Physical characteristics
- Source: McCurdy Mountain
- • coordinates: 39°13′35.97″N 105°23′19.99″W﻿ / ﻿39.2266583°N 105.3888861°W

Basin features
- River system: South Platte River

= Goose Creek (South Platte River) =

South Platte River tributary

Goose Creek is a tributary of the South Platte River, in Jefferson County, Colorado. It originates on McCurdy Mountain in the Lost Creek Wilderness in Pike National Forest.

== Course ==
Goose Creek originates on the slopes of McCurdy Mountain, in the Tarryall Mountains, a subrange of the Colorado Rockies. It flows generally southward through subalpine and montane habitats in the Lost Creek wilderness, where it disappears and reappears 9 times throughout its course as a result of the unique and highly fractured granitic geology of the area, hence the stream's local name "Lost Creek".

The canyon of Lost Creek is known for its unique rock formations, including granite spires, pinnacles and gorges.

After exiting the Lost Creek wilderness, Goose Creek turns to the east where its runs through the scar of the 2002 Hayman Fire towards Cheesman Reservoir and its confluence with the South Platte River in the Platte Canyon.

== History ==
The Goose Creek watershed lies in the historic territory of the Mouache Ute people, who seasonally inhabited the area for generations, as well as the Arapaho, who arrived in the area in the early 18th century.

In the 1890s, Goose Creek was selected by Denver Water as the site of a new reservoir to supply the rapidly growing city of Denver and its surroundings.
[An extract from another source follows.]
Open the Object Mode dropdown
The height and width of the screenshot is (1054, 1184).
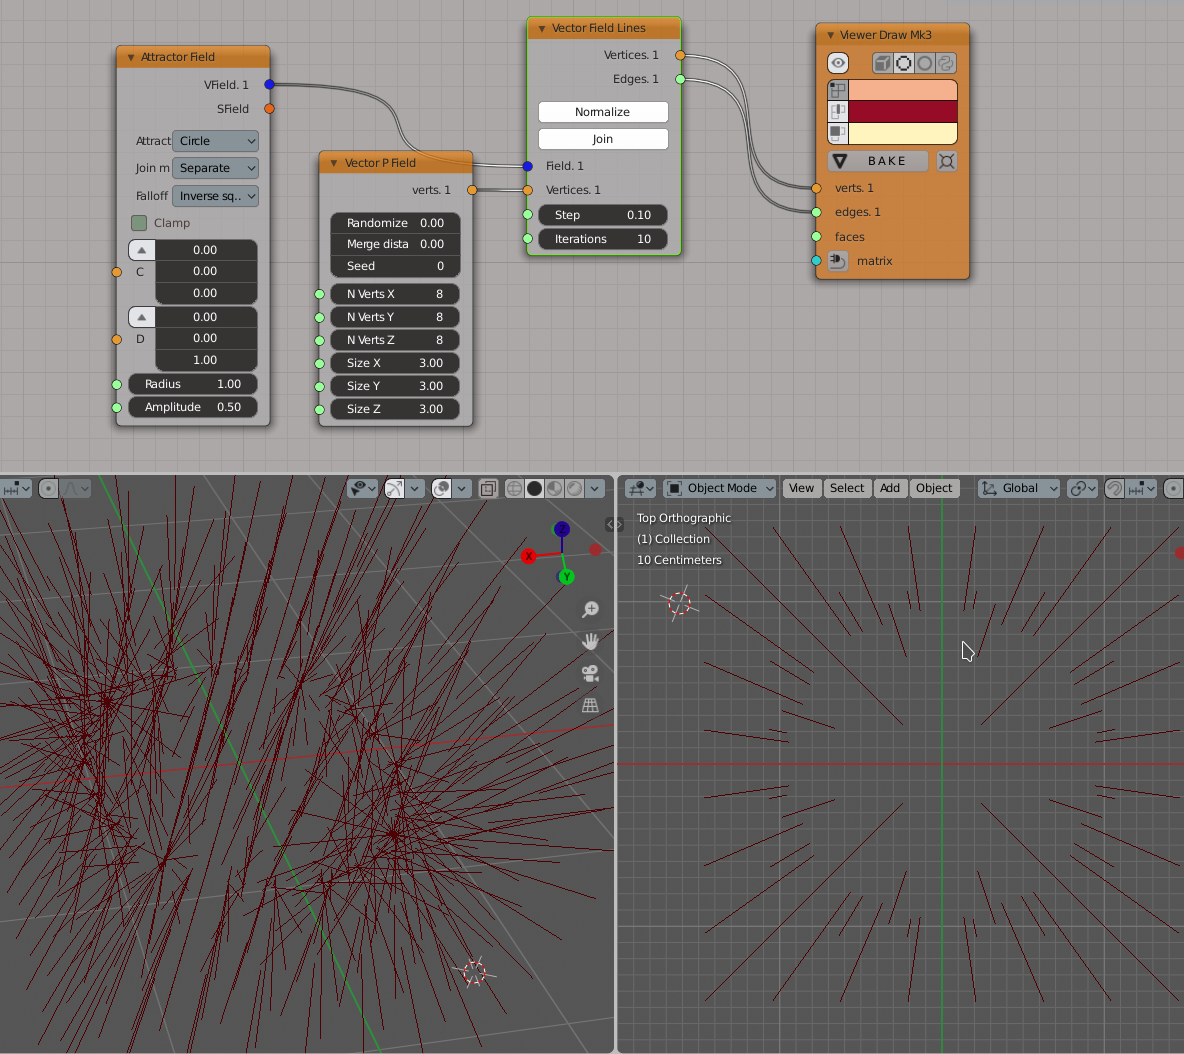pyautogui.click(x=720, y=488)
The geology of the area was poorly understood and in particular, the difficulty of impounding a stream in a highly fractured geologic setting. Though there was significant investment and interest in the project, it was ultimately abandoned due to the leakage caused by the naturally-subterranean drainage pattern of the watershed. The remnants of workers' cabins and some machinery remain at the site of what was to be called the "Lost Park Reservoir".